*Aim of the task:* Could you report every line from the entries that includes the word "agent"?

*Provided data:*
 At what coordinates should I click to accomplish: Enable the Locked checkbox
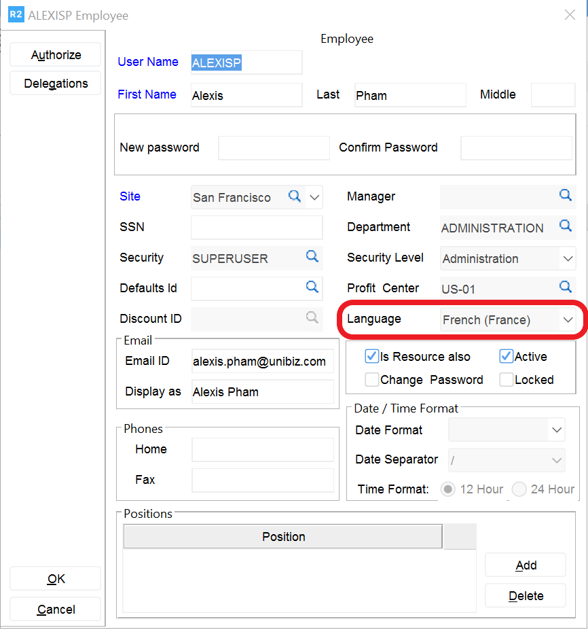pos(506,380)
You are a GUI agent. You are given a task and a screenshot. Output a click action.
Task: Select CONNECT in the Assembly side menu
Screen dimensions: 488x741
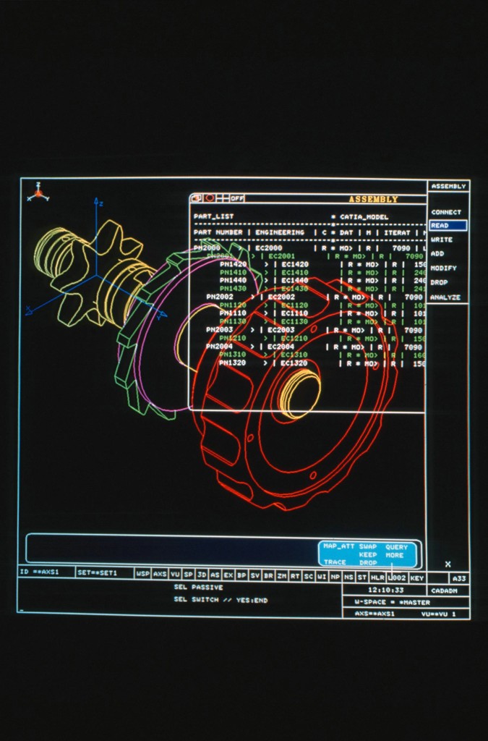[x=446, y=212]
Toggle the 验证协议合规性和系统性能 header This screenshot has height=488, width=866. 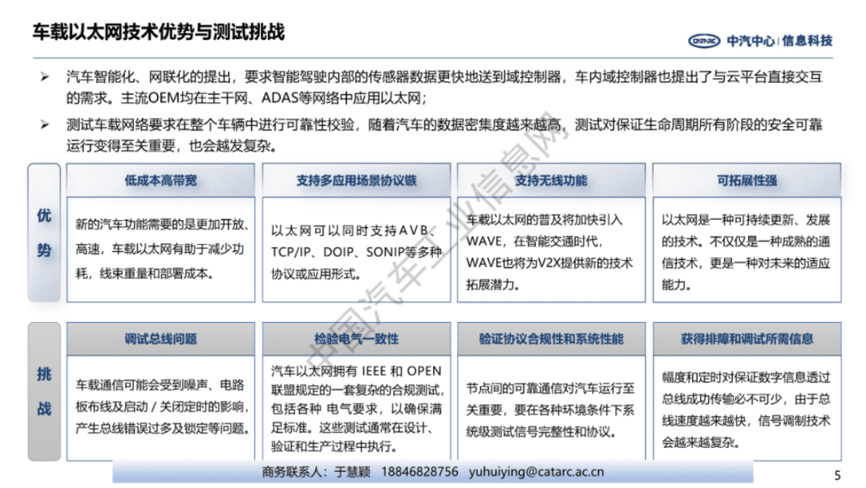[552, 339]
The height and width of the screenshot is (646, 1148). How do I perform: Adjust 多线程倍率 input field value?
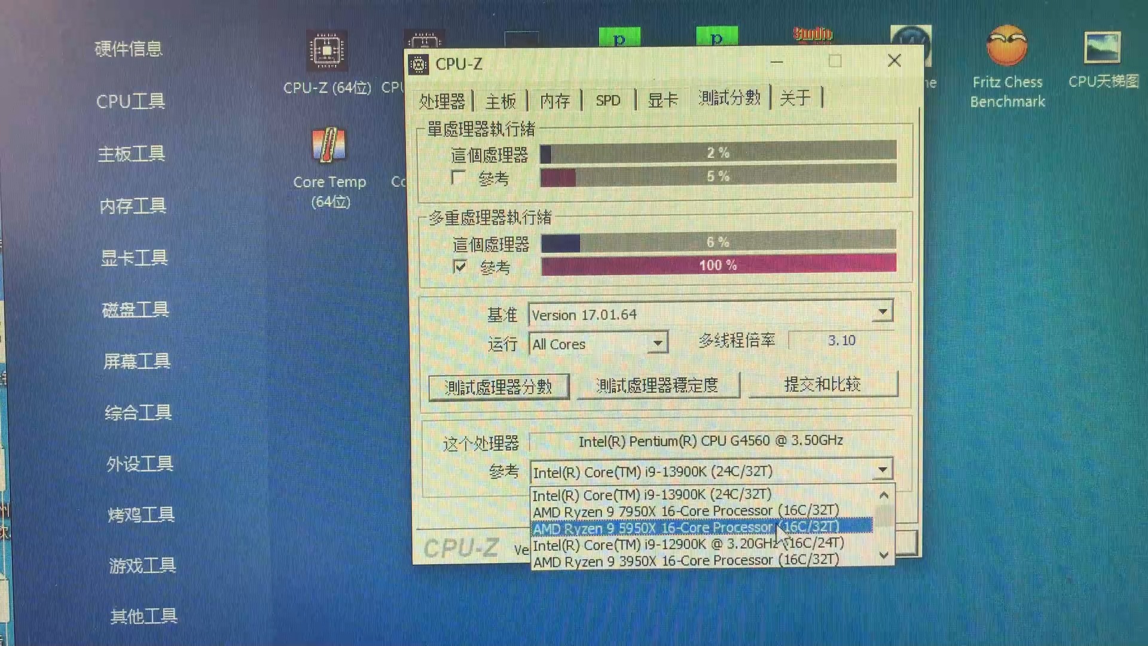pyautogui.click(x=841, y=340)
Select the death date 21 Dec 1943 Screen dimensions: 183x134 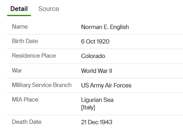[96, 122]
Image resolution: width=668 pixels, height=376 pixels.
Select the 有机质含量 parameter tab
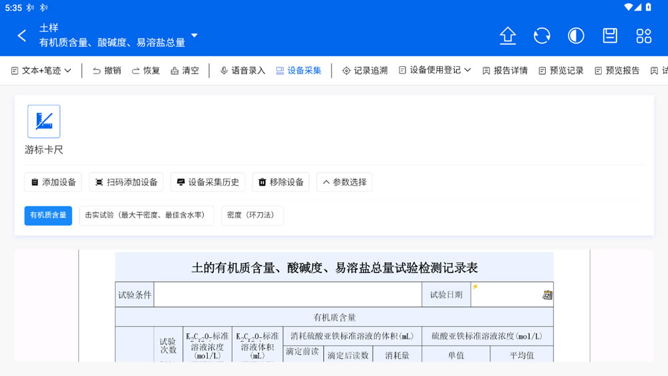pyautogui.click(x=48, y=215)
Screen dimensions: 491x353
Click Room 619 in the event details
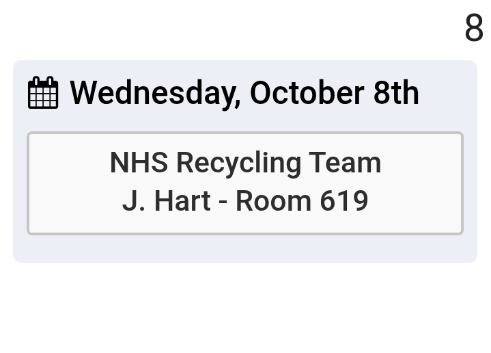(302, 202)
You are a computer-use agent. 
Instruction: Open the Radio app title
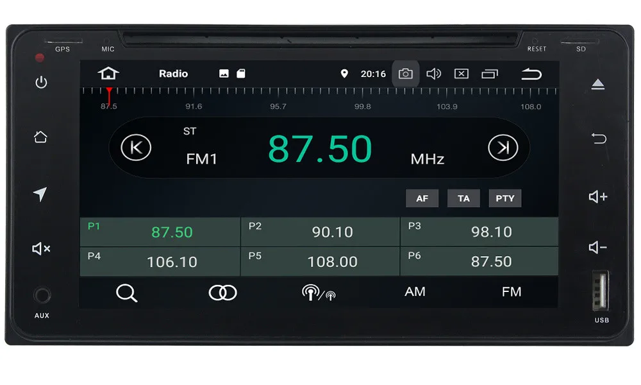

*Answer area:*
You are a GUI agent. You are given a task and a screenshot. Output a click action.
You are a computer-use agent. 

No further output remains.